From when my children were young, Hubby and I always treated them like tiny adults. We did the “baby” talk thing for about the first year or so, but it really wasn’t our thing. Much to our relief, we noticed they responded and interacted better when we did talk to them like tiny adults. But kids are kids and my children were certainly NO angels. We had nightmare tantrums, whiny, miserable occasions and our fair share of time-outs for hitting, pushing and not sharing. We threatened and we punished and we even bribed – and sometimes it worked and sometimes it just didn’t.
But my little children are now getting older and they actually are really beginning to “get it” and the realization that I am no longer the mother of little children is exciting, frightening and depressing. Exciting in that we, as a family, are growing and maturing. Frightening in that simple issues will turn into more pressing social issues. Depressing in that time is simply flying by.
Just as Hubby and I were mastering this “parenting” thing, we are again entering uncharted territory and sailing into a sea of opinions and reactions from our children. Gone are the days of simply issuing a mandate, “Because I said so”. Instead, we are inundated with very well thought out rebuttals and arguments – some of which really do make sense. But as parents, I know it’s imperative to be firm and enforce the rules I once despised.
And such is parenting, I suppose. Just when we have mastered diapers, we venture into potty training. Just when we are splashing and getting wet with tubby time, we are asked to close to the door for privacy. I should be used to change by now, but at each milestone, those feelings of uncertainty appear.

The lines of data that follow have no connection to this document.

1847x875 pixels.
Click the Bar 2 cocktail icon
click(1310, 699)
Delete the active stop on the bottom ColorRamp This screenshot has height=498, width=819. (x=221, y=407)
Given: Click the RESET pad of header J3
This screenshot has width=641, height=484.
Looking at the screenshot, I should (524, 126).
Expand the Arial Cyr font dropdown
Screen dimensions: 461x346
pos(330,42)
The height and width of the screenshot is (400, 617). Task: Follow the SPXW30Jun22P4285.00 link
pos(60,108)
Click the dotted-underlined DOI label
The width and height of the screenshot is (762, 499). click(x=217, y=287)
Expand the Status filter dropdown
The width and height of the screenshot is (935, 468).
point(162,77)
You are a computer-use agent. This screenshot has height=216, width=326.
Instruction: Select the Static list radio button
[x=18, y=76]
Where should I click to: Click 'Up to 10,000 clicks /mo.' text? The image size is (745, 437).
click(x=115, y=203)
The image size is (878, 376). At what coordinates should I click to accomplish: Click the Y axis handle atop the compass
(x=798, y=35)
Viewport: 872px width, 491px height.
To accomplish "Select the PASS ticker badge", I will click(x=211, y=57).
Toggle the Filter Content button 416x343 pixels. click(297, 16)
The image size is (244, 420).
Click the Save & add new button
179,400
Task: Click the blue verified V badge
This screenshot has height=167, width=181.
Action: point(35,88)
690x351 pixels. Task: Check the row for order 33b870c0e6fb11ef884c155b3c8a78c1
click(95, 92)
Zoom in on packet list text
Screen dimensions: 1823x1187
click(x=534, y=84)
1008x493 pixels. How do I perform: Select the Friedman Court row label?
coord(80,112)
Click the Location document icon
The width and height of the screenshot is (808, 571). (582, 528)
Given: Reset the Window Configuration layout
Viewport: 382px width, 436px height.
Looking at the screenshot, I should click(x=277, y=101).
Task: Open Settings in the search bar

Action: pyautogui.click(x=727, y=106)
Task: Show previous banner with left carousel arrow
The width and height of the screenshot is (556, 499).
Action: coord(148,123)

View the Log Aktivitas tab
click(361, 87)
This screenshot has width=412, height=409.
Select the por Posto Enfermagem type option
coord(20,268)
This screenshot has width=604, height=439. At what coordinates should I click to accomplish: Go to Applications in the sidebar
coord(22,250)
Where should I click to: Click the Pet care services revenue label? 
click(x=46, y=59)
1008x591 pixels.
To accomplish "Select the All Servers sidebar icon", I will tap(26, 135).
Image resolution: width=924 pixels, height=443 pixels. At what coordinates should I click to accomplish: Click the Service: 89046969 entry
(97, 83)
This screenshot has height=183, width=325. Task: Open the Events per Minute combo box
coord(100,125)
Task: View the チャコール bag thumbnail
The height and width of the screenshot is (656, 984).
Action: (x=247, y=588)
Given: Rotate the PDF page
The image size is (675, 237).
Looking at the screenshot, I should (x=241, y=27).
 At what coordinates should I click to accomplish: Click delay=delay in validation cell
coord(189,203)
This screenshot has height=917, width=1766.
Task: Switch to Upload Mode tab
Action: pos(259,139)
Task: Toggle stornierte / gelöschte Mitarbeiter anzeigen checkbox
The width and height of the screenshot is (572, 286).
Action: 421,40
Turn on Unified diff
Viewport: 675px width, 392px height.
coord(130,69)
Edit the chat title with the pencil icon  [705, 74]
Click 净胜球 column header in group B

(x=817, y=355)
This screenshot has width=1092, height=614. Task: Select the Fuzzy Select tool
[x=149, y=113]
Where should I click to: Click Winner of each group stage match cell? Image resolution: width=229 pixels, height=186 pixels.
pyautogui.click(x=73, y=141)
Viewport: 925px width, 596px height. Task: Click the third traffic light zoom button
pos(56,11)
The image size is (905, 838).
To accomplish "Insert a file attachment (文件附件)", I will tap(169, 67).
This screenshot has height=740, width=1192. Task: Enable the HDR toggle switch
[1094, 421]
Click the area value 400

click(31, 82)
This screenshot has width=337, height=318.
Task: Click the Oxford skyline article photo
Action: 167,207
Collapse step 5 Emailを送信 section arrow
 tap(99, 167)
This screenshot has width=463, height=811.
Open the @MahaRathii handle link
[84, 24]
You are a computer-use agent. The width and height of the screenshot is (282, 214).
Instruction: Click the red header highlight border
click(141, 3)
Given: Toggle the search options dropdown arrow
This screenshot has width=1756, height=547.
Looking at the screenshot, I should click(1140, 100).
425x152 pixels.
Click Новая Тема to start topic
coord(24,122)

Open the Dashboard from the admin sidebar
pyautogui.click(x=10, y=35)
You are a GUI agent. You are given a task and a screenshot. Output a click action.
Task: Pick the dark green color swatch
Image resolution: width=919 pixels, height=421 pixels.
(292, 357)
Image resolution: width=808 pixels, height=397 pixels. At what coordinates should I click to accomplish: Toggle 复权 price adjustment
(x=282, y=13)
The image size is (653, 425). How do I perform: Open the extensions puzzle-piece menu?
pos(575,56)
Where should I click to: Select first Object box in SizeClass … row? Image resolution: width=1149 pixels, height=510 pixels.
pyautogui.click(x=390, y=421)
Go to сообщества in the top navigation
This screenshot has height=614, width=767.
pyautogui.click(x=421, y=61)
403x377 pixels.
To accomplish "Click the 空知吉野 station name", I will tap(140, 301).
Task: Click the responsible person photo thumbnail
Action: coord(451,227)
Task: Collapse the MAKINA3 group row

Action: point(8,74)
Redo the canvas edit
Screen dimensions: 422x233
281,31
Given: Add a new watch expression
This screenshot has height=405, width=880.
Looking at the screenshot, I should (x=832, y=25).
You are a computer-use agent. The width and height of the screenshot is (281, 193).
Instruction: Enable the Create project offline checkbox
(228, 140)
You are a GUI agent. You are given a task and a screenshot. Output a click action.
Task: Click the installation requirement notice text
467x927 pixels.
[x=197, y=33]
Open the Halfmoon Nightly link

So what prompted this post? This past weekend, I took the children (who each packed their own overnight bags) and headed for a small get-a-way. We stayed with friends and had the most relaxing and enjoyable time. The children played with their friends. The mothers sat and chatted. We went so far as to take all of the children out to a dinner and even waited 45 minutes to be seated without a meltdown! And as the weekend neared its end, I took them both for a walk on the beach. They hurried ahead of me and were animatedly discussing something that occurred. These two children were the babies I once held – now walking and talking like the big children they are becoming. And So it Goes.